OBJECTIF – Donnez la liste de toutes les personnes citées par leur nom dans le texte sur l'élection présidentielle au Brésil.

TEXTE À LIRE –

◇ ◇ ◇ ◇

Olivier Dabène, professeur à Sciences Po
Olivier Dabène, professeur à Sciences Po

Professeur de science politique à Sciences Po, chercheur au CERI (Centre d’études et de recherches internationales), fondateur et président de l’OPALC  (Observatoire politique de l’Amérique latine et des Caraïbes), Olivier Dabène livre son analyse sur l’élection présidentielle au Brésil , à l’issue du premier tour du 5 octobre et avant le second tour qui se tiendra le 26 octobre, opposant la présidente sortante Dilma Rousseff et son adversaire social-démocrate Aecio Neves.

 

Avez-vous été surpris par l’éviction de Marina Silva au premier tour de l’élection présidentielle ?

◇ ◇ ◇ ◇

FICHES FOURNIES –
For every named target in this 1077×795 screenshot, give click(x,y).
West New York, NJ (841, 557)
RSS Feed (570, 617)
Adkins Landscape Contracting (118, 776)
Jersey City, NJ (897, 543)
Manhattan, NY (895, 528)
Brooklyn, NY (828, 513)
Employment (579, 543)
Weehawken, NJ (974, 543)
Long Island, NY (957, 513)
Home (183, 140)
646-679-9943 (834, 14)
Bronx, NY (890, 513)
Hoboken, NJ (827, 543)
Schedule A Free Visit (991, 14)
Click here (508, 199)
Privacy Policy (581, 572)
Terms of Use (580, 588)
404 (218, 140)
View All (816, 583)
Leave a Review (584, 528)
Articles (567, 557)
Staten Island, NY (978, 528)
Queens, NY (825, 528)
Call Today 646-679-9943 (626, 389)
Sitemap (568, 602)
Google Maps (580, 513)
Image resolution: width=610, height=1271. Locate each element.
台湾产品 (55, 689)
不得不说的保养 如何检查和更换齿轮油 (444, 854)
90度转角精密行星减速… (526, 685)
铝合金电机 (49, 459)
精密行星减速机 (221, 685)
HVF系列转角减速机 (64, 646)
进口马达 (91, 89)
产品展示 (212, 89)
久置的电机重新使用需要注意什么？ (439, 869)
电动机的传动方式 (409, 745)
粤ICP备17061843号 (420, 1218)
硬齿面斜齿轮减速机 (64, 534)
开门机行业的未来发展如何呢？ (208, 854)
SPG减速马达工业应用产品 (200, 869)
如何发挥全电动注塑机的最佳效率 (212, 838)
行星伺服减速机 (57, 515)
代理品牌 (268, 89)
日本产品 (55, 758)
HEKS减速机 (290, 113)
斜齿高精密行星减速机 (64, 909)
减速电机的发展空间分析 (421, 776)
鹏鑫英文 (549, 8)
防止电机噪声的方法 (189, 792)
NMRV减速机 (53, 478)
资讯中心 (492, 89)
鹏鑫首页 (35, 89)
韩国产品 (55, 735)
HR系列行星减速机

◇ ◇ ◇ ◇

RÉPONSE CI-DESSOUS –
- Olivier Dabène
- Dilma Rousseff
- Aecio Neves
- Marina Silva